When assessing the real value of minimalism, I think we get it wrong. Minimalist experts have long preached that minimalism is an approach to want and do less.
In our view, minimalism is an approach to want and do more.
This paradigm was sparked in a conversation we recently had with Joshua Becker of Becoming Minimalist. We discussed the challenge of being entrepreneurs as well as minimalists. We felt that the two lifestyles were at odds with each other.
See, we sometimes feel like we’re untrue to ourselves as we often talk about the power of saying no to commitments, yet we run this blog, we’re writing a book, we have an online store, and we still have day jobs.
Within these projects, there’s an innate desire to want to create more and to reach more people. Our weekly schedules are full. We’re not going for slow walks and meditating all day. That means we’re not minimalists, right? Hmmm…not quite.
The fact that we can fill our schedule with purpose-driven activities is a testament to the fact that we are minimalists.
It takes a level of self-awareness and intentionality to effectively reduce things in your life that are not of real value so you can amplify the time you have to do meaningful things.
We often talk about paring down so you can do more of what you love. We argue that you should take that a step further and pair down so you can serve more. More than just yourself.
This doesn’t mean that everyone needs to become a social entrepreneur. We all serve in different ways.

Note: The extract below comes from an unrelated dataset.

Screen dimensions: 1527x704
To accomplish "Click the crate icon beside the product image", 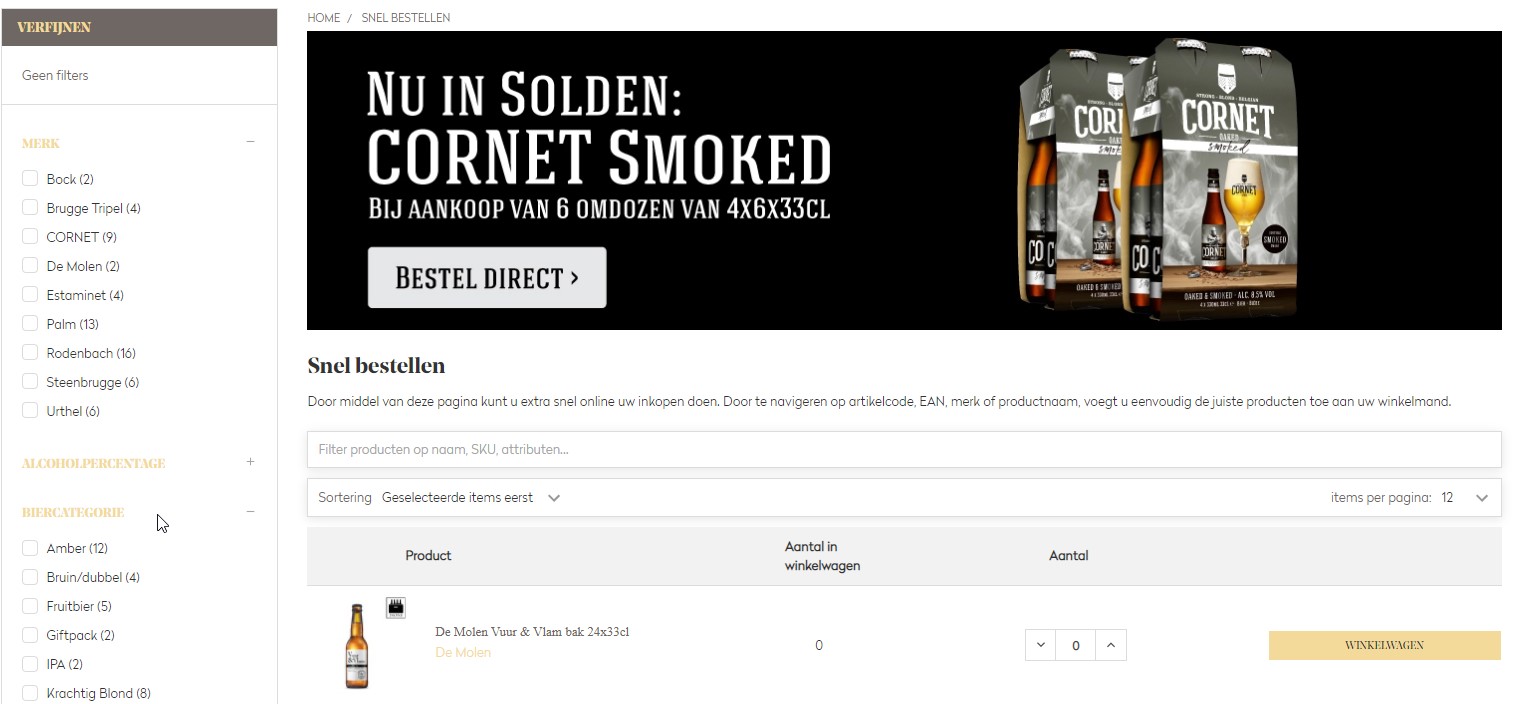I will [x=396, y=608].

Think about how good it feels when you help someone in need, or you contribute to your community. And I don’t mean serving others to feed your ego. I mean genuine passion and care for what you’re doing. Now imagine spending most of your time doing that?
Time, however, is finite and being of service for many of us is a “nice-to-do” as opposed to a “must-do”. Our lives are filled with things and commitments that prevent us from being of service.

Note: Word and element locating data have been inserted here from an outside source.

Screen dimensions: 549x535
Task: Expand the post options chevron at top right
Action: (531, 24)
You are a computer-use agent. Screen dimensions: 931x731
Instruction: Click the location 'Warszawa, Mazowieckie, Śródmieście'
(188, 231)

That’s where the real value of minimalism kicks in. To add more value to the world, we must first subtract all of the non-valuable things from our lives. We need to be ruthlessly honest with ourselves when assessing what is valuable and what is not.
It’s after this exercise we can then look to do amazing things with our lives. And when you’re adding true meaningful value, there is no limit on how much you can do. Because ultimately, you will be happy, and that’s what matters.
The success of minimalism is more dependent on what you want versus what you want to get rid of. So the question for you is, what do you want to do? Be bold, be honest, and search deep within.